The Times

Between Lisbon and Paris

He graduated in painting at the Lisbon Faculty of Fine Arts. After graduating, he went into exile in France, between 1966 and 1975, where he took a master's degree in Art History and worked with various media, from advertising to comics. There he witnessed May 68 at close quarters and the paintings he developed throughout this period are teeming with contrasts and rhythms, impregnated with the pure colours of Pop Art, deeply musical, full of humour, which clash with the Portuguese reality of the time. A deep abyss separates these works from the portrait of his college friend Gina Azevedo - one of the women most tortured by the PIDE - painted in 1963, still in a sombre Portugal.

Returning to Leiria

On his return to Portugal in 1975 he saw a country in conflict with itself, both in the political field and with its own territory undergoing a rapid and chaotic process of urbanisation.

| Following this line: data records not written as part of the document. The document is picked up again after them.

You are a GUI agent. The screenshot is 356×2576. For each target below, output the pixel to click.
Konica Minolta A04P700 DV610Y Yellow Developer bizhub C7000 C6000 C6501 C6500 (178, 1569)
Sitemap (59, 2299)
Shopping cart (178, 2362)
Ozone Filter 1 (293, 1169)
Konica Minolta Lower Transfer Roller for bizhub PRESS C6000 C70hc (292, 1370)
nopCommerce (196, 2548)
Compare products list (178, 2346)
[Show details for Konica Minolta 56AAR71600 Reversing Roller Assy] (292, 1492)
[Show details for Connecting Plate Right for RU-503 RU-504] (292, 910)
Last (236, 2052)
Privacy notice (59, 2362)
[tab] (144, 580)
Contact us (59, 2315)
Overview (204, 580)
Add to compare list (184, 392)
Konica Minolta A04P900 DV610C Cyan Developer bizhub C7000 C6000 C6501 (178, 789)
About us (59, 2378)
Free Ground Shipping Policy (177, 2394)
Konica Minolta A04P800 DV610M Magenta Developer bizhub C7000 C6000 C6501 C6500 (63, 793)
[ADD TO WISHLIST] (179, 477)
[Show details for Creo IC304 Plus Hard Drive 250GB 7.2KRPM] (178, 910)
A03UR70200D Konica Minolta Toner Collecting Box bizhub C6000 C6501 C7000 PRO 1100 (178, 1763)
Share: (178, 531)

It was in this context that Jorge Estrela, together with a group of friends, tried to awaken the people's consciences and create a critical sense through the exhibition O Saque da Cidade de Leiria, in 1977. Shortly after, he had a fundamental role in the defence of the Sant’Ana Market, an exemplary work of Ernesto Korrodi, whose demolition was even approved, so that a modern building could appear in its place. This would be like a second death of this place, after the demolition of the old convent, but this time times were different and more favourable to other battles, fought in the press, where he was a assiduous chronicler, with a careful writing and a refined sense of humour.